Ostatnio grając w nasze pocieszne KSP, nabrałem chętki i potrzeby zbudowania naprawdę potężnej rakiety nośnej. Pierwszym jej przeznaczeniem miało być wynoszenie ogromnych części baz planetarnych oraz modułów stacji orbitalnych. Pomyślałem jednak że taka praca nie może się zmarnować i postanowiłem zrobić z tej rekiety istny Stress Test dla moich skromnych umiejętności. Tak oto powstał Solar Reverser!
Ta potężna jak na moje możliwości rakieta dostała proste zadania: wylecieć na orbitę z możliwie ciężkim ładunkiem (ostatecznie inną, mniejszą rakietą), zrobić zwrot przeciwny do zwrotu orbitowania Kerbinu wokół słońca, i wylecieć jak najdalej. Czy mi się to udało? Oglądajcie dalej!

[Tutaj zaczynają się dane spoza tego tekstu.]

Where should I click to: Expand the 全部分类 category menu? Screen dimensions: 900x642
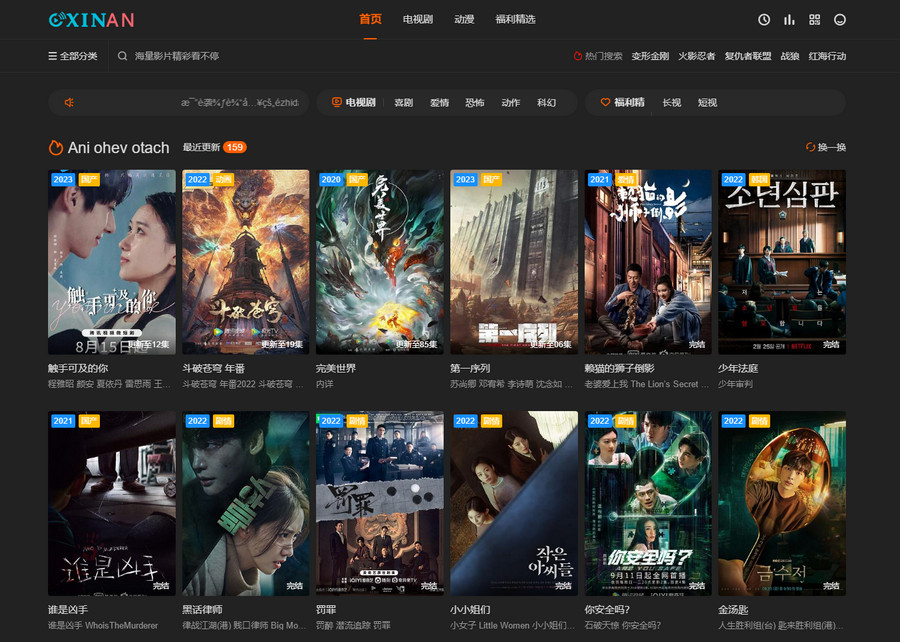click(73, 56)
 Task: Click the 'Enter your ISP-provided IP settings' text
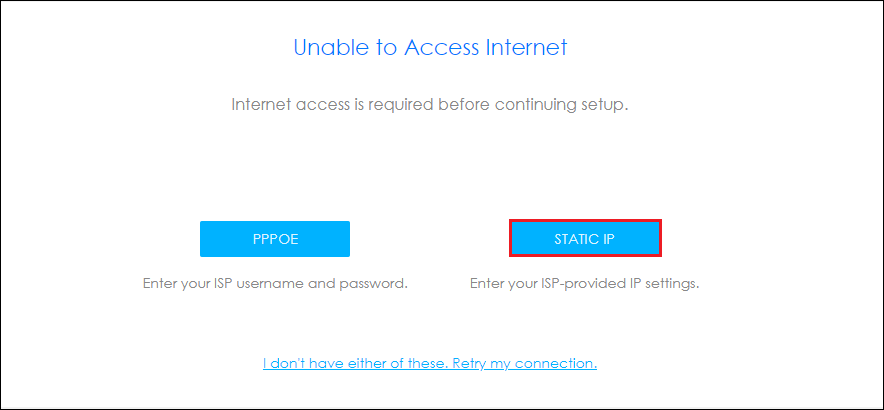coord(585,283)
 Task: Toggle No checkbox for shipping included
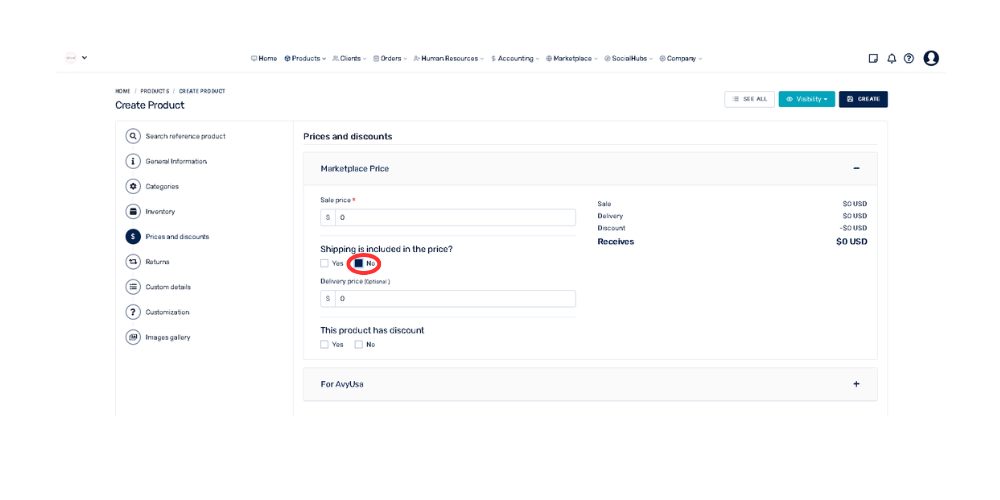click(x=359, y=264)
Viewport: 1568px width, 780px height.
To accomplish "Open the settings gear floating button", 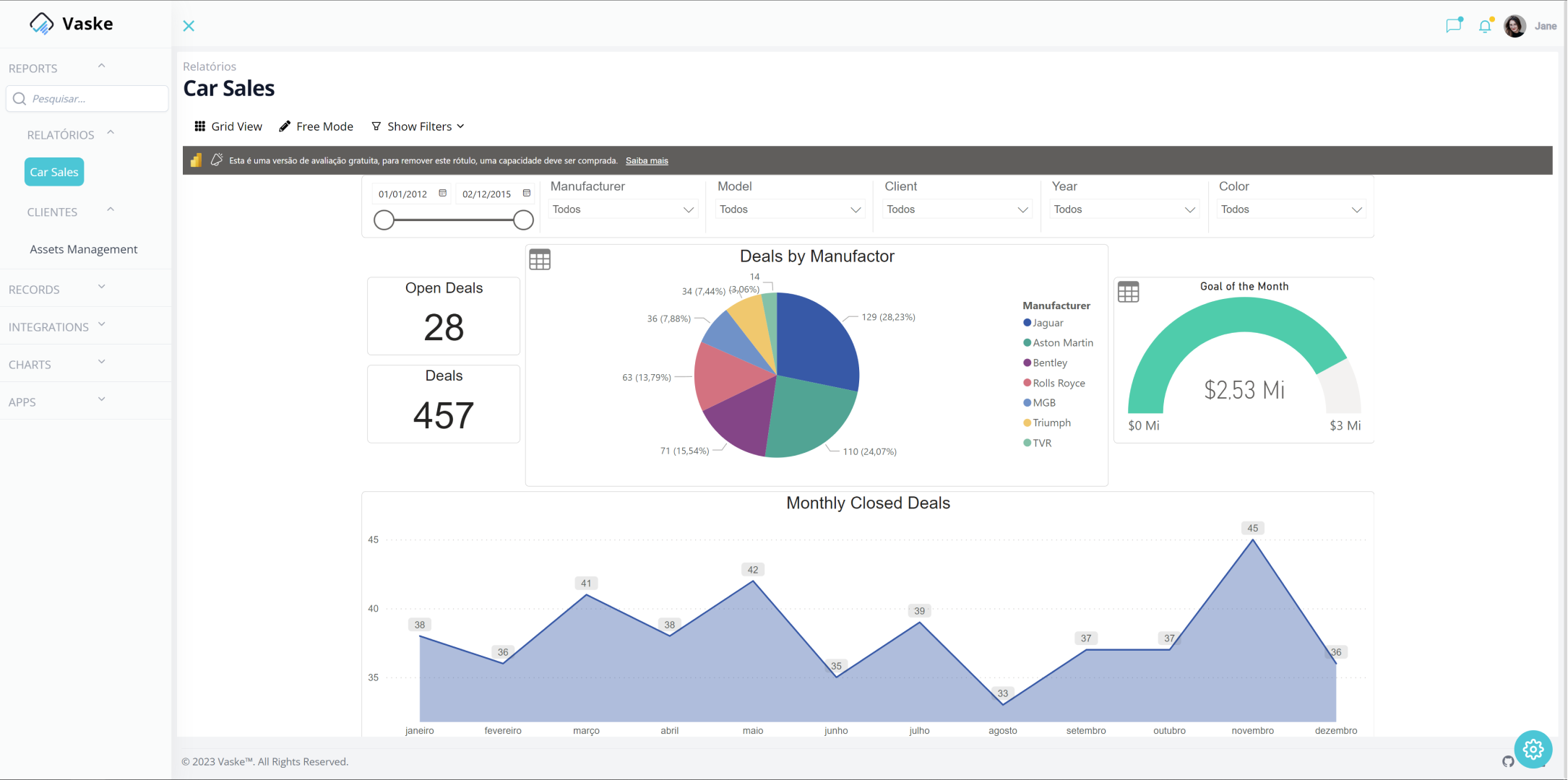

Paliwo spalało się w pociesznych ilościach na sekundę
Cały lot składał się z czterech faz rozpędzania się. Faza pierwsza to oczywiście start. Silniki startowe miały łącznie 68 tyś kN mocy. Moc wszystkich silników naraz to 73k kN.
Udźwig na orbitę: około 700 ton.
Druga faza lotu, składała się z Mainsailów i "pomarańczek". Zapomniałem wspomnieć, że wszystkie człony są zrobione metodą asparagusa
Trzecia faza, trwała najdłużej ponieważ opierała się na wydajnych silnikach atomowych. Na nich też przekroczyłem 20000 m/s
Oprócz tego, dzięki tym silnikom obróciłem zwrot orbity!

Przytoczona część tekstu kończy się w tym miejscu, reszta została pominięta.